I failed to recreate the 1996 Space Jam website with Claude

Web tech & the original Space Jam site

  • Several comments note the 1996 site actually used table-based layout, not CSS absolute positioning; early versions even used server-side image maps before moving to static tables.
  • People suggest prompting the model explicitly to use <table> layouts and 1990s-era techniques, though others argue only tables and CSS ever mattered in practice.
  • Some nostalgia and technical detail about 90s browser quirks (font metrics, gamma differences, nested tables, 1×1 spacer GIFs, sliced images, Dreamweaver/Photoshop workflows).

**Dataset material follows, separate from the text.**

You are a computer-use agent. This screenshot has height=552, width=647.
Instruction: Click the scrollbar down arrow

Why multimodal LLMs struggle here

  • Multiple commenters say current multimodal LLMs don’t “see pixels”: images are chopped into patches and embedded into a semantic vector space, destroying precise geometry.
  • Pixel-perfect tasks, exact coordinates, and spatial layouts (ASCII art, circles, game UIs) are repeatedly cited as consistent weak spots, even when models are strong at general coding.
  • Someone points out that models often parse 2D content poorly even as text.

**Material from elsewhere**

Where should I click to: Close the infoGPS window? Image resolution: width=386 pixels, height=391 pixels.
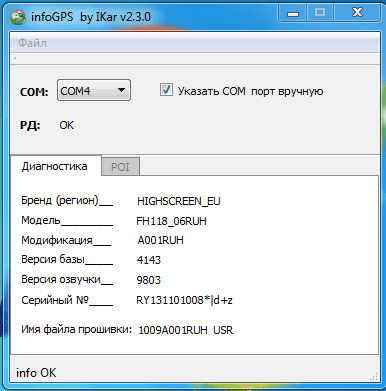coord(357,13)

Suggested better approaches

  • Strong theme: don’t one-shot. Use iterative, agentic workflows:
    • Have the model write image-processing tools (OpenCV, template matching) to locate assets and measure offsets.
    • Use Playwright or browser tooling to render, screenshot, diff against the target, and loop until tests pass.
    • Treat this as TDD: first write a test that compares rendered output to the screenshot, then have the model satisfy the test.
  • Several people report getting much closer or essentially perfect results with this tooling+feedback setup, though often with hacks (e.g., using the screenshot itself as a background).

Benchmark value & realism

  • Some see the task as contrived (“just download the HTML”); others note it mirrors real workflows where developers implement UIs from static mocks or screenshots.
  • Many say the exercise usefully maps the boundary: models are good at “make something like X” but bad at “recreate X exactly.”

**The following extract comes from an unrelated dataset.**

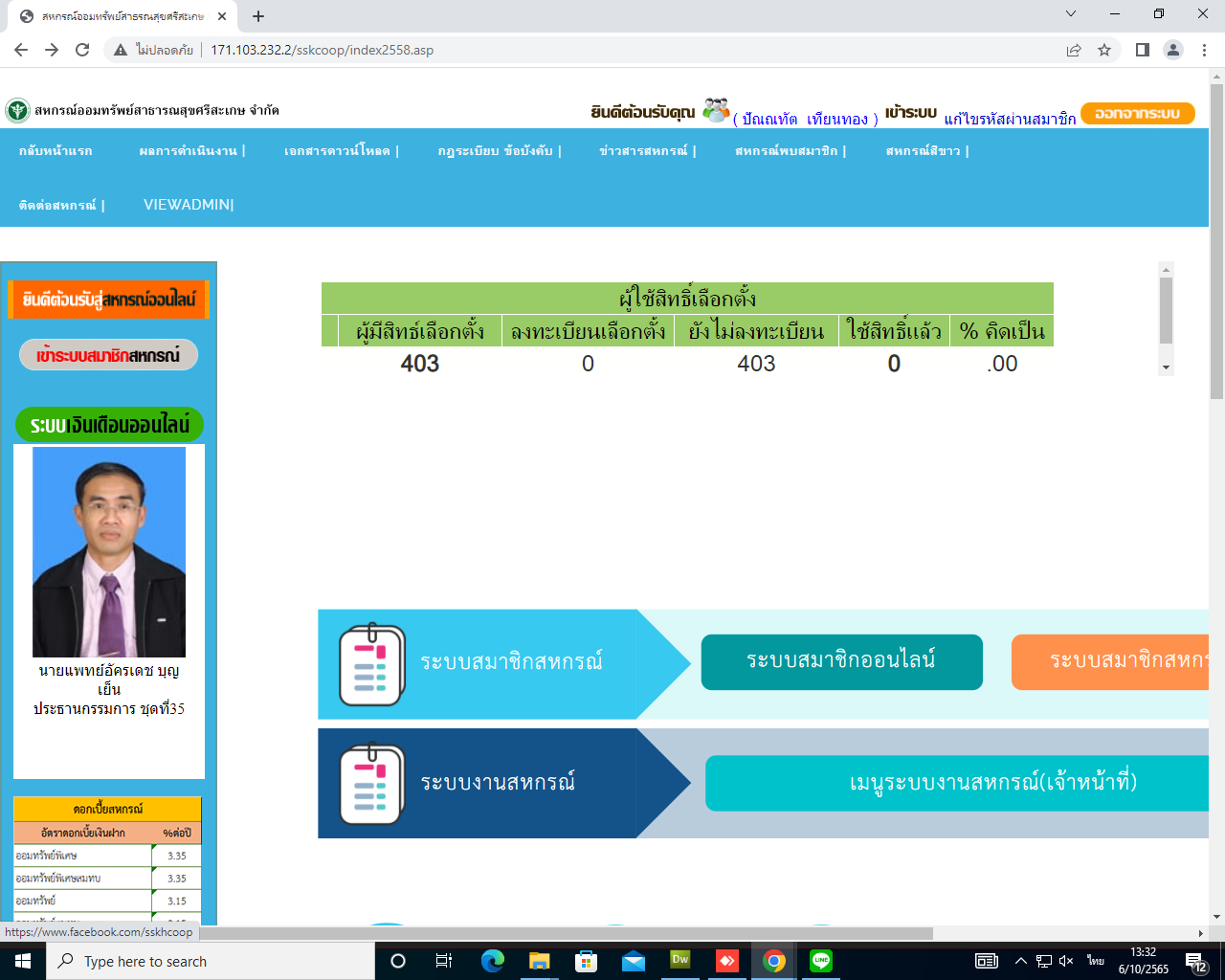Screen dimensions: 1225x980
Task: Click the ออกจากระบบ logout button
Action: pyautogui.click(x=1137, y=113)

Trust, overconfidence, and tool role

  • Commenters stress that LLMs are overconfident and their failure modes are opaque; juniors may not recognize subtle mistakes.
  • Debate over whether a tool that needs checking is “bad” or simply incomplete but still useful if it does 80–90% of the work.
  • Several frame LLMs as cheap, fallible interns that require supervision and external verification rather than as autonomous programmers.